Analysis to identify 199 PubMed items excluded from "Analyzing the consistency of retraction indexing"
Created by Corinne McCumber and Malik Oyewale Salami
This repo shows the analysis completed to attempt to identify 199 PubMed items excluded from "Analyzing the consistency of retraction indexing".
PubMed was queried on 2024-07-03 using the search term “Retracted Publication[PT]”. PubMed is only able to return 10,000 items when queried via the E-Utilities API. Documentation here: https://www.ncbi.nlm.nih.gov/books/NBK25499/#chapter4.ESearch "Increasing retmax allows more of the retrieved UIDs to be included in the XML output, up to a maximum of 10,000 records."
When the pipeline was run 2024-07-03, the search focused between 2020 and 2024 returned 10,199 items, meaning that an expected 199 items indexed as retracted in PubMed were excluded.
When we identified the bug in our retrieval process, we started attempting to identify those 199 missing items. We have narrowed down to 552 items (found in the PubMed query as of 2025-05-09) that possibly could have been missing from the 2024-07-03 query we use in the manuscript.
McCumber, C. & Salami, M.O. (2025). Analysis to identify 199 PubMed items excluded from "Analyzing the consistency of retraction indexing" (1.0.0) [Python]. GitHub. https://github.com/infoqualitylab/retraction_indexing_missing_pubmed_items
McCumber, C. & Salami, M. O. (2025). An attempt to identify 199 PubMed items excluded from "Analyzing the consistency of retraction indexing" (Version 1) [Data set]. University of Illinois Urbana-Champaign Databank. https://doi.org/10.13012/B2IDB-6684660_V1
Salami, M. O., McCumber, C., & Schneider, J. (2024). Analyzing the consistency of retraction indexing. MetaArXiv. https://doi.org/10.31222/osf.io/gvfk5
- OS information: Windows 10 Version 22H2 (OS Build 19045.5737)
- Required packages: listed in requirements.txt
- Complete package dependencies are stored in environment.yml. This project was developed using the virtual environment described in environment.yml, which was created using Conda. See here for virtual environment installation instructions.

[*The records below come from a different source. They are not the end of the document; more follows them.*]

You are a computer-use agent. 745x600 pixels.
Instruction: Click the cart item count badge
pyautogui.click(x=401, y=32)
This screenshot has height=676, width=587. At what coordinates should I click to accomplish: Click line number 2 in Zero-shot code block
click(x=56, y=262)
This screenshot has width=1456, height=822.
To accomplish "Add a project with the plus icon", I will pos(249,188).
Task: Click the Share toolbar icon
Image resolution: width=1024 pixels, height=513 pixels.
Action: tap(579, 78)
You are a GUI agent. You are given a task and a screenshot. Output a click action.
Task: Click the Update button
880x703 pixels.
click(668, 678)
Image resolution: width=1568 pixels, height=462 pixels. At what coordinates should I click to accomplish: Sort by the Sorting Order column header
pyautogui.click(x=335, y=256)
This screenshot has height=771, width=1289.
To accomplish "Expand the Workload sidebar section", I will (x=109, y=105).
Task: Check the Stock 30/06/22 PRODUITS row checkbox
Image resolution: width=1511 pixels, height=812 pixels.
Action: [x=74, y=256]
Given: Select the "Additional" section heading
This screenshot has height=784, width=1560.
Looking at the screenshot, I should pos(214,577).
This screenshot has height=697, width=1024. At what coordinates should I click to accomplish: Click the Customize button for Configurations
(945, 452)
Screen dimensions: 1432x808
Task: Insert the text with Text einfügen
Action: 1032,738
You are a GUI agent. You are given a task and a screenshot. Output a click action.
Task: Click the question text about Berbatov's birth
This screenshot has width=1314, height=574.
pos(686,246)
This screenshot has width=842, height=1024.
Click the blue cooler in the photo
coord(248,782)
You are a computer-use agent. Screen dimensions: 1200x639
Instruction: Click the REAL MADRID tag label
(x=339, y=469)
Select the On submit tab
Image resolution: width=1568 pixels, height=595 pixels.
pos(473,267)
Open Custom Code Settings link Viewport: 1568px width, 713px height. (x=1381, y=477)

- File structure: expected file structure is below. The
/data/
folder may need to be manually added when cloning this GitHub repo. Outputs will be saved in the/data/
folder
├──retraction_indexing_missing_pubmed_items
| ├──data
| ├──python_scripts
| | ├──a_pubmed_data_collection.py
| | ├──b_create_initial_unionlist.py
| | ├──c_filter_and_clean_unionlist.py
| | └──d_additional_analysis.pt
| ├──static
| | ├──error_in_original_run.png
| | ├──missing_pubmed_items_sankey.png
| ├──environment.yml
| ├──README.md
└──└──requirements.txt
All referenced CSV files stored in dataset deposit, DOI: https://doi.org/10.13012/B2IDB-6684660_V1. Column descriptions also stored in dataset deposit.
For each script referenced below, variables can be changed via a main()
function at the bottom of the Python file.
- File originally called
pubmed_retractedpublication_2024-07-03.csv
. Renamed to2024-07-03_pubmed.csv
for clarity
- File called
2025-05-09_pubmed.csv
3. Merge data frames from 2024-07-03_pubmed.csv
and 2025-05-09_pubmed.csv
using b_create_initial_unionlist.py
- File called
1_2025-05-09_merged_df.csv
- Outer merge on
PubMedID
column. - Contains all columns used in merge as well as
Merge
which indicates which source a row came from. - Where columns from the two sources share a name, 2024 PubMed columns have _x suffix, 2025 PubMed columns have _y suffix.
- File called
2_2025-05-09_pubmed_unionlist.csv
- File called
3_2025-05-09_pubmed_unionlist_2025_only.csv
- Same columns as previous
2025-05-09_pubmed_unionlist.csv
- Exclude items only present in 2024 query. 8 items total. These items indicate possible indexing improvement, but definitionally would not be the 200 items missing from the 2024 query.
- Exclude items present in both 2024 and 2025 query. 22,752 items total. These items definitionally would not be the 200 items missing from the 2024 query.
- Result is 4,359 items present only in the 2025 query.
6. Clean publication date information and filter for only publications published between 1 Jan 2020 and 3 Jul 2024 using c_filter_and_clean_unionlist.py
- File called
4_2025-05-09_pubmed_unionlist_pub_date_cleaned.csv
and5_2025-05-09_pubmed_unionlist_pub_date_filtered.csv
- Exclude items published before 1 Jan 2020 and after 3 July 2024; the original 2024 query was run on 3 July 2024 and limited to only get items published on or after 1 Jan 2020.
- Result is 2,516 items present only in the 2025 query and published between 1 Jan 2020 and 3 July 2024.
7. Clean retraction notice date information where available and filter for retraction notices published before 3 July 2024 using c_filter_and_clean_unionlist.py
- File called
6_2025-05-09_pubmed_unionlist_retraction_notice_cleaned.csv
and7_2025-05-09_pubmed_unionlist_retraction_notice_filtered.csv
- Not all retraction notices are indexed in PubMed; 2,280 retraction notices have PMIDs, 236 do not. For retraction notices without PMIDs, date information was unavailable. Typically, if there was no retraction notice PMID, the retraction notice citation was only a DOI value.
- 1-1-1678 used as sentinel value if date was unavailable from PubMed information. 1677 is the minimum year that a pandas datetime object can contain.
- 1 also used to fill month and day information if those were missing from PubMed citation or if they were listed as '99'.
Result is 552 items that are:
- present only in the 2025 query
- published between 1 Jan 2020 and 3 July 2024
- have retraction notices with either no retraction notice publication date (sentinel value of 1-1-1678) or a retraction notice publication date before 3 July 2024
- Some functions require existing, proprietary information used in "Analyzing the consistency of retraction indexing".